▶ Vorliegender Text
=======

Heimatfilme – „Abbruchkante“ & „Eher fliegen hier Ufos“ (2023)

Am Ostersonntag gibt es um 20:15 im ersten Programm der ARD die Wiederholung eines alten Tatorts. Eigentlich ein Ärgernis. Doch tatsächlich ist dieser Krimi mit Ballauf und Schenk noch immer ein Film, der vor dem Hintergrund „wahrer Geschichte“ erzählt. Denn die Dörfer sind weg. Zusammen mit dem Spielfilm „Eher fliegen hier Ufos“ ergibt sich eine Erzählung unserer Zeit in NRW. Auch wenn die Personen und Handlungen natürlich frei erfunden sind. Dafür lohnt sich das Wiedersehen dann doch sehr.
Vollmond und Schaufelradbagger. © WDR/Olaf Hirschberg

Anders, als der, ebenfalls im rheinischen Braunkohlerevier spielende ARD-Tatort, ist der Film „Eher fliegen hier Ufos“ von Gina Wenzel und Ingo Haeb als Langzeitprojekt, über – sage und schreibe – fünf Jahre entstanden. Tatsächlich ist er eine fiktionalisierte Chronik über Menschen, die von der RWE Braunkohle bedroht, vertrieben und entwurzelt worden sind.

Während die Eskalationen um den Hambacher Forst und das Dorf Lützerath uns noch allen in guter Erinnerung sind, während die energiepolitischen und ökologischen Folgewirkungen der großen Politik uns noch Jahrzehnte oder länger beschäftigen werden, sind aber auch die zurückbleibenden Biografien der „kleinen Leute“ im Braunkohlerevier noch lange nicht zu Ende erzählt. Die Menschen sind ja noch da!

=======

▶ Aufgabe a
Stimmen die folgenden Aussagen mit dem Text über die Heimatfilme überein? Antworte jeweils mit Ja oder Nein und zitiere die entscheidenden Worte wörtlich aus dem Text. (i) Der Film „Eher fliegen hier Ufos“ ist über einen Zeitraum von fünf Jahren entstanden. (ii) Der alte Tatort wird am Ostersonntag im ZDF wiederholt. (iii) Die Personen und Handlungen der beiden Filme haben reale Vorbilder.

▶ Übungsmaterial
=======

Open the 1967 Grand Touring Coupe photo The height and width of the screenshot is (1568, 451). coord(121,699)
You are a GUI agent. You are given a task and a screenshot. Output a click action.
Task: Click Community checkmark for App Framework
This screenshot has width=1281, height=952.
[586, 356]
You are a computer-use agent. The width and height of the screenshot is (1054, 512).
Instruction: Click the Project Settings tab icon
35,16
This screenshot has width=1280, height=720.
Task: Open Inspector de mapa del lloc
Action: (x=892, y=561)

=======

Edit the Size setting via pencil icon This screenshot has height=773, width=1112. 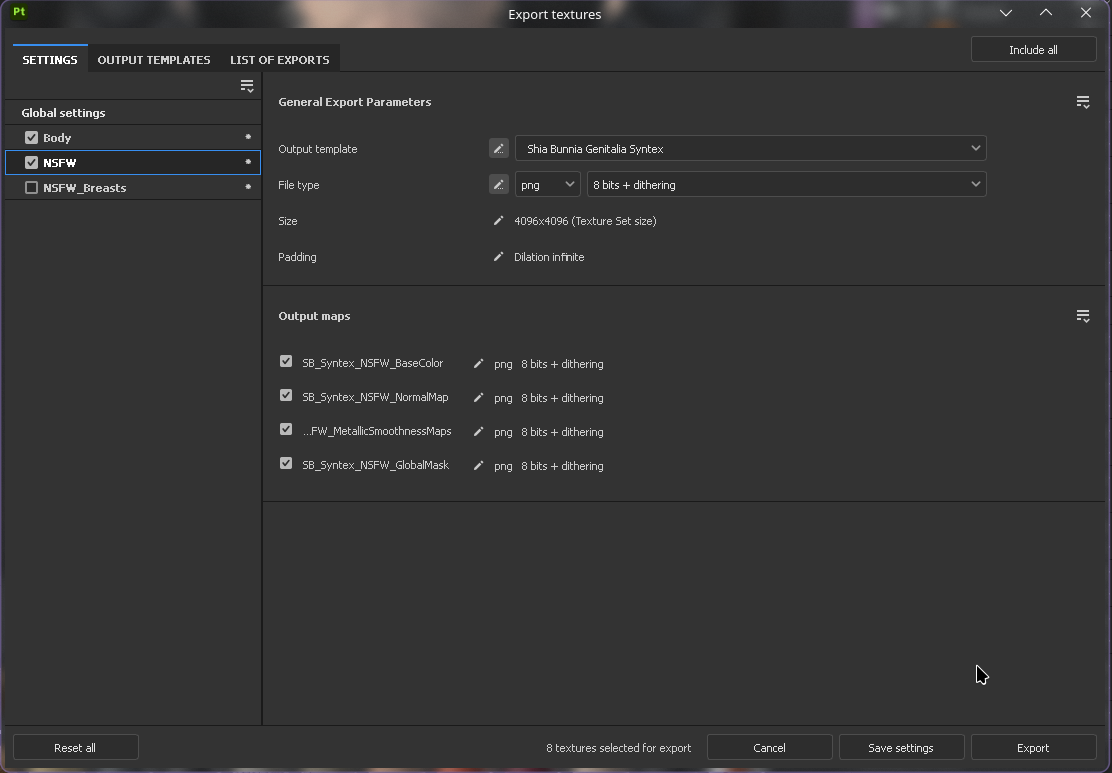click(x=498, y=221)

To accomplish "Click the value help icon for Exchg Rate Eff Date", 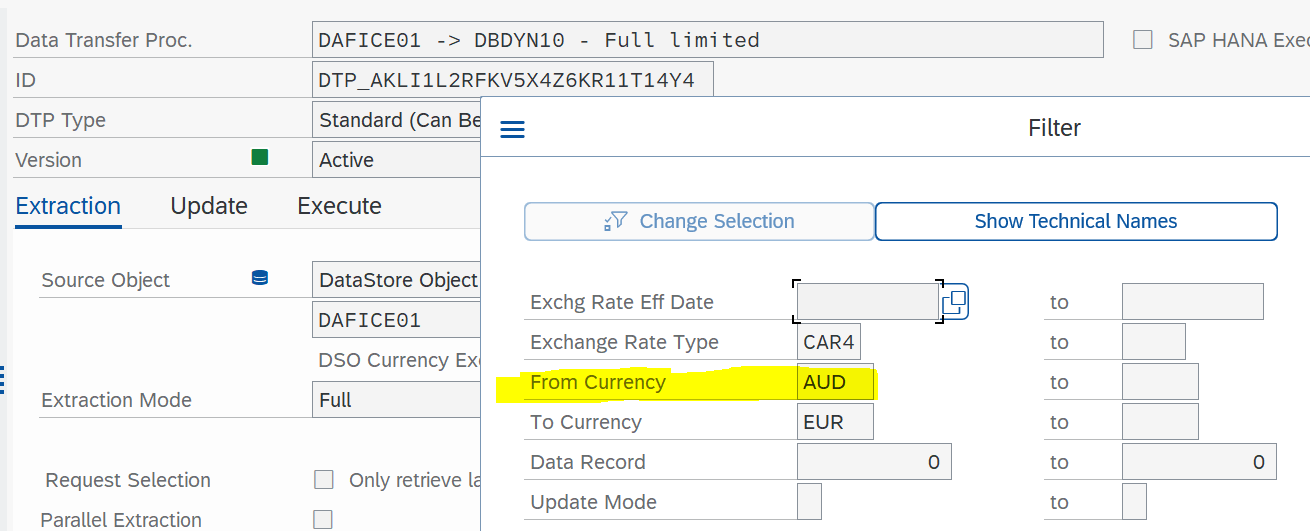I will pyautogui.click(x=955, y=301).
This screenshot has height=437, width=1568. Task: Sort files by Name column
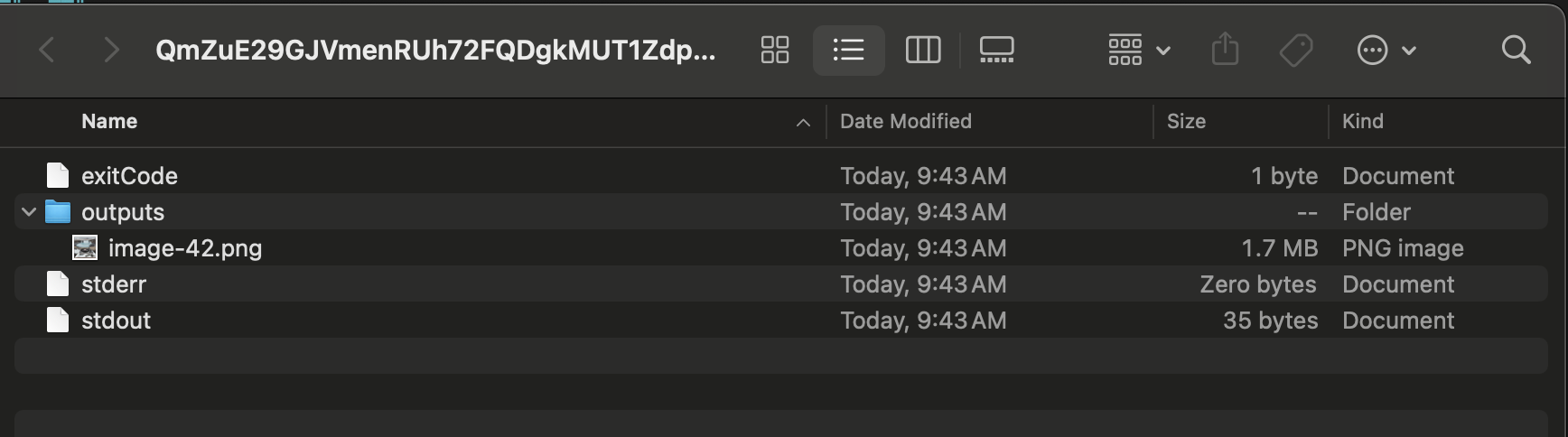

=======

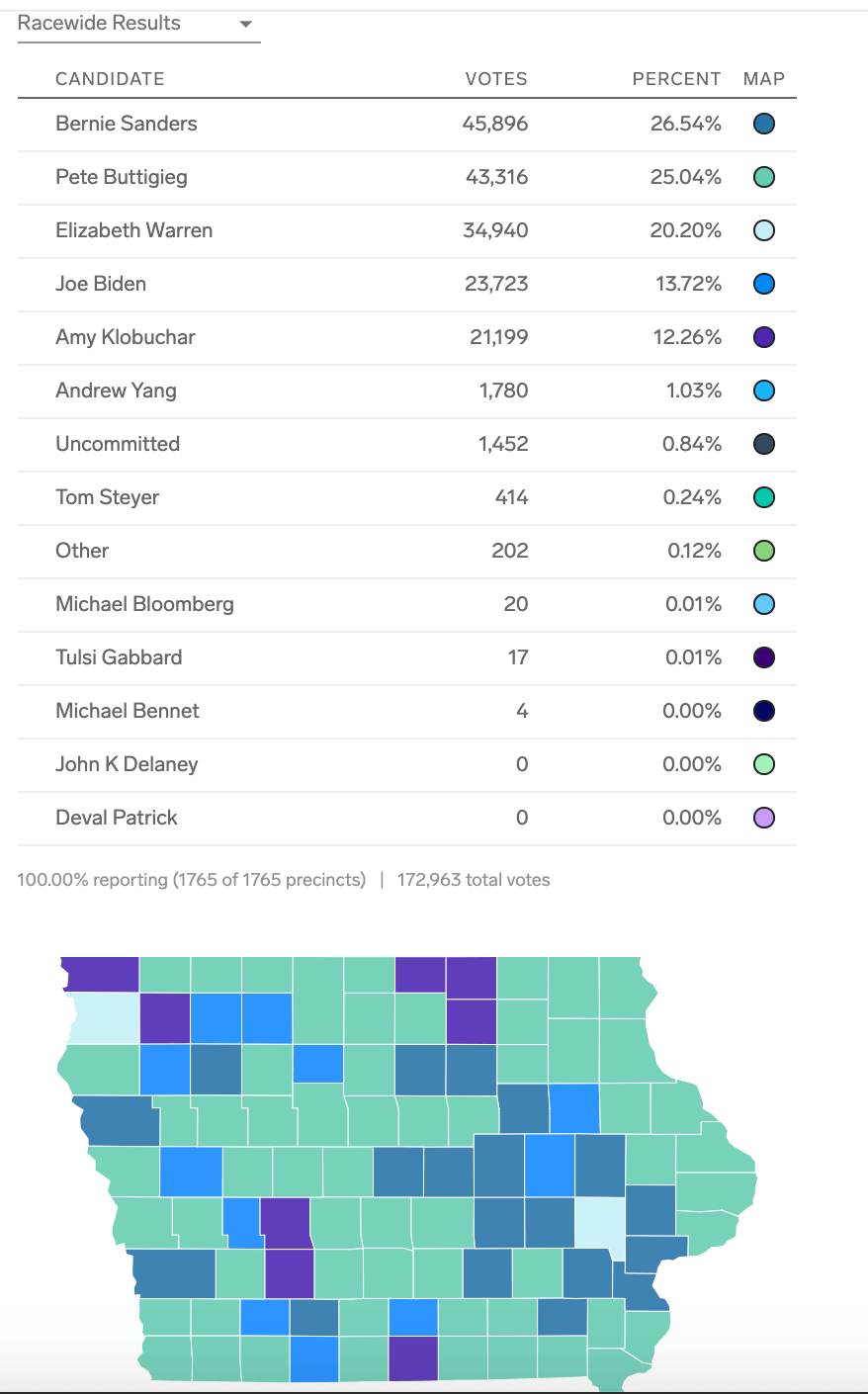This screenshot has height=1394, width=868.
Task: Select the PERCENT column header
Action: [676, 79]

=======

▶ Aufgabe b
Gib aus den Zeilen des Übungsmaterials unverändert wieder, was von der Zeile mit „Open the 1967“ bis zur Zeile mit „Action: (x=892, y=561)“ steht, beide Zeilen eingeschlossen.

▶ Vollständige Antwort a
(i) Ja: „als Langzeitprojekt, über – sage und schreibe – fünf Jahre entstanden“
(ii) Nein: „im ersten Programm der ARD“
(iii) Nein: „Auch wenn die Personen und Handlungen natürlich frei erfunden sind.“

▶ Vollständige Antwort b
Open the 1967 Grand Touring Coupe photo The height and width of the screenshot is (1568, 451). coord(121,699)
You are a GUI agent. You are given a task and a screenshot. Output a click action.
Task: Click Community checkmark for App Framework
This screenshot has width=1281, height=952.
[586, 356]
You are a computer-use agent. The width and height of the screenshot is (1054, 512).
Instruction: Click the Project Settings tab icon
35,16
This screenshot has width=1280, height=720.
Task: Open Inspector de mapa del lloc
Action: (x=892, y=561)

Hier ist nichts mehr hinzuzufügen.